Is it realistic to envisage a future where the gas industry integrates and partners with renewable players? This was the challenge for the discussion at Flame 2016 – with a panel representing equally the two sides of this debate.
A more integrated future
Arno Büx, Chief Commercial Officer of TSO Fluxys, is convinced that a more integrated world will be a reality in the future. In Büx’s view, the gas sector must integrate with at least two or three additional sectors in order to thrive – the first one of these is the electricity sector, the second is the transport sector and the third is agriculture.
There are many different aspects relating to these industries, but the obstacles that exist with all of them is regulation, says Büx. “The unbundling of the gas sector also comes from a very different perspective. It has been designed in a world where there was an integrated gas industry from upstream to downstream with a single mission.”
As a result of the campaign to tackle climate change, says Büx, the rules that have been set up to isolate different parts of the value chain to prevent us interacting also prevent us, to a certain extent, from reinventing the business and co-operating in more flexible ways with other industries.
The view from renewables
Jonathan Gaventa, the director of energy and climate think-tank E3G, provided an outside observer’s perspective. He believes that the gas sector could learn some lessons from what has happened to the coal industry, which did not have a ‘credible long-term story’ around its future. He warned against a similar complacency in the gas sector.
For Gaventa, there are three major waves of integration on the horizon for the gas industry – the first is the electricity market integration. The second will be the integration between sectors and between infrastructure types: for instance, we will see increasingly complex systems integration between gas, electricity, heat and digital both in buildings and at a macro-level. The third big integration is policy integration – in the past we have had a situation where our gas policy is based on expectations of rising demand whilst renewables policy has been based on falling demand expectations. According to Gaventa, that will not always be the case.

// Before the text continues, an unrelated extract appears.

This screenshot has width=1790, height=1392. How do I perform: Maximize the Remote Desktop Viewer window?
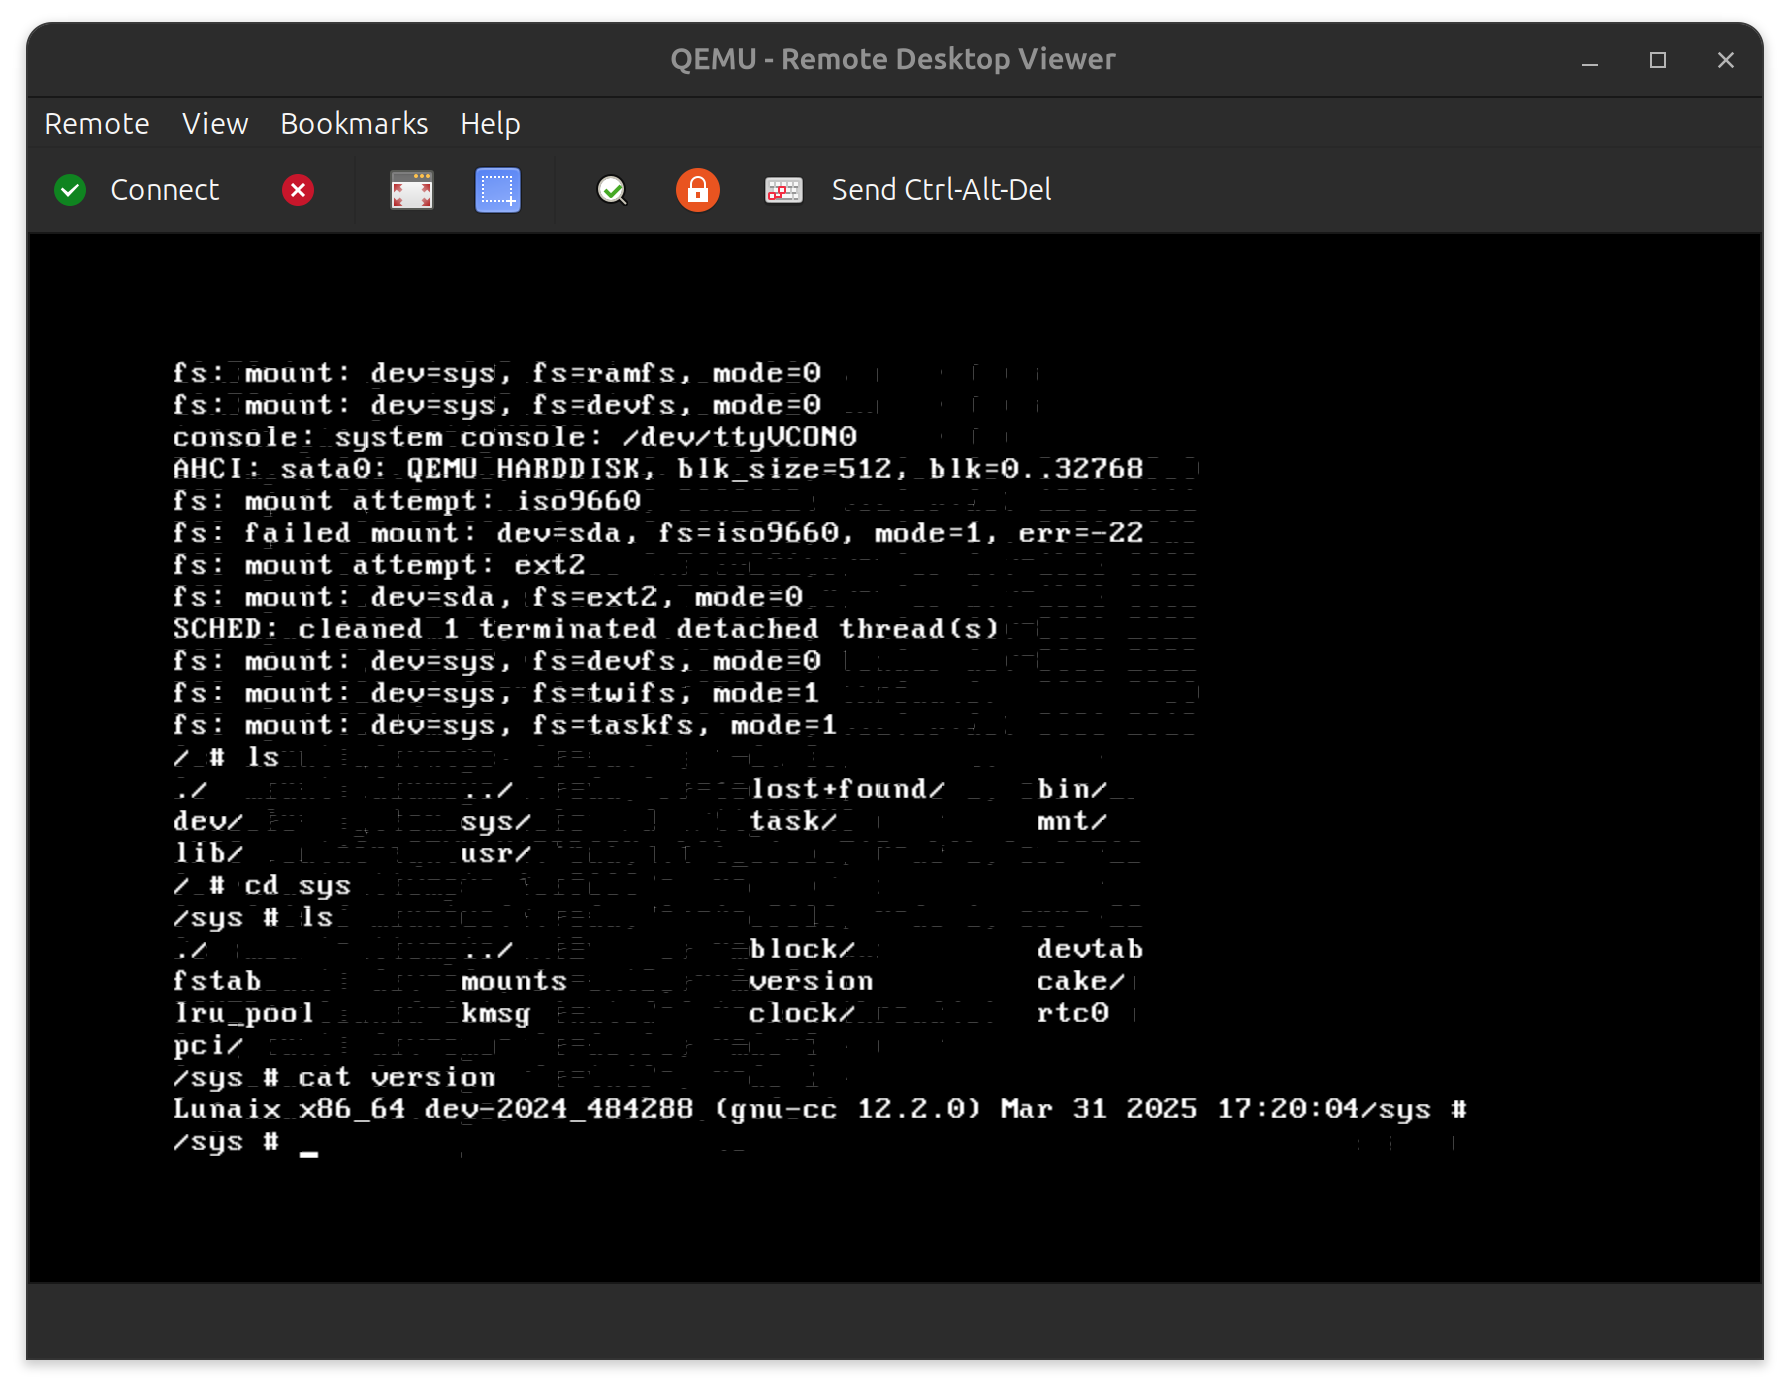[x=1658, y=61]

“It’s not clear to me that gas is the automatic winner in this space,” said Gaventa. “We’re seeing an increasing boom in new business models, new technologies for demand response and for different forms of storage. Gas will compete in this more flexible market, but it will compete against a rapidly increasing number of players.”

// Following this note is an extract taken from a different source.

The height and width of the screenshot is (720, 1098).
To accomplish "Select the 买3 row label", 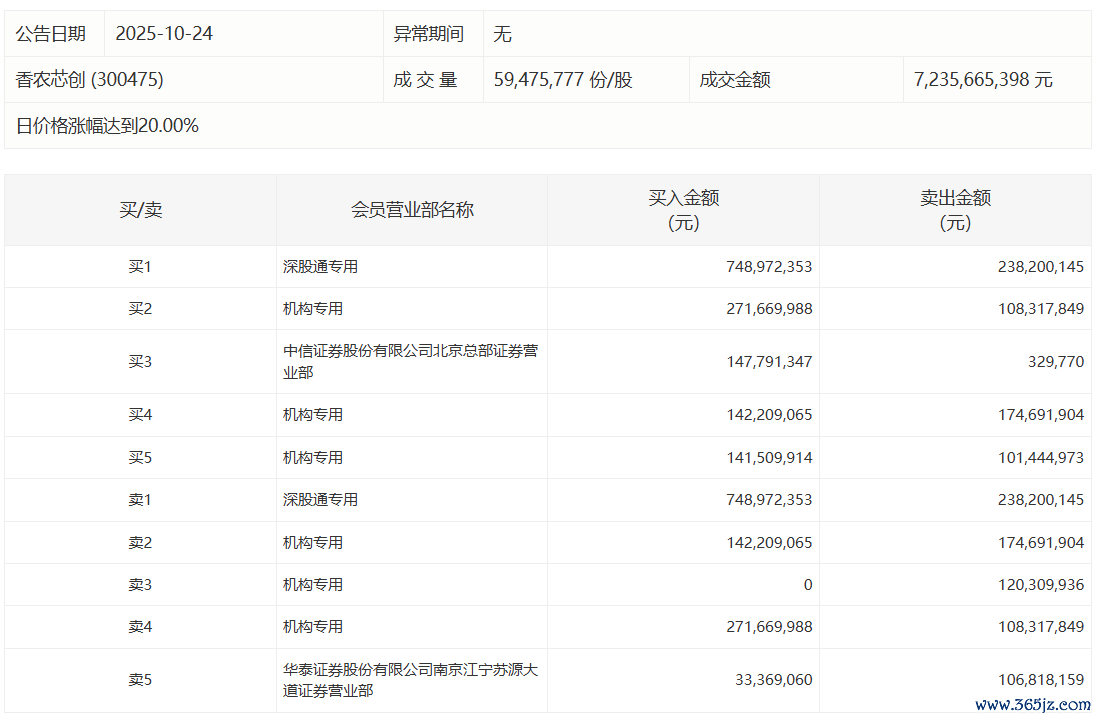I will (x=141, y=362).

Key elements for a gas vision
Amongst those players are renewables, such as wind. Giles Dickson is CEO of WindEurope, believes there are some crucial changes that need to happen in a market where the percentage of renewable supply is growing rapidly.Dickson believes that we need a number of changes in the energy sector, including urgent reform of the electricity markets. He told the audience that WindEurope recently partnered with GasNaturally to submit a joint paper to the European Union with some clear proposals for changes to the electricity market.
These proposals include more intraday trading, market balancing across wider geographical areas, full access for all types of power generation to balancing and other ancillary services and more demand response. “If the electricity market is designed along those lines,” said Dickson “then it’s better for renewables and it’s better for gas.”
A flexible market
For facilitator Torben Brabo the challenge for the gas industry in partnering with other agencies is the sheer scale of gas projects. “We are not so good at small", he says, “and we may need to wait for 5 to 10 years before we can offer the flexibility these renewables partners will need.”
The importance of winning the battle for flexibility may be overemphasised by the gas world, said Arno Büx.
“I think for the gas sector it’s more important to choose the battle around who will replace nuclear and the base load and how to construct price competiveness with regards to coal in the EU. That’s the name of the game.”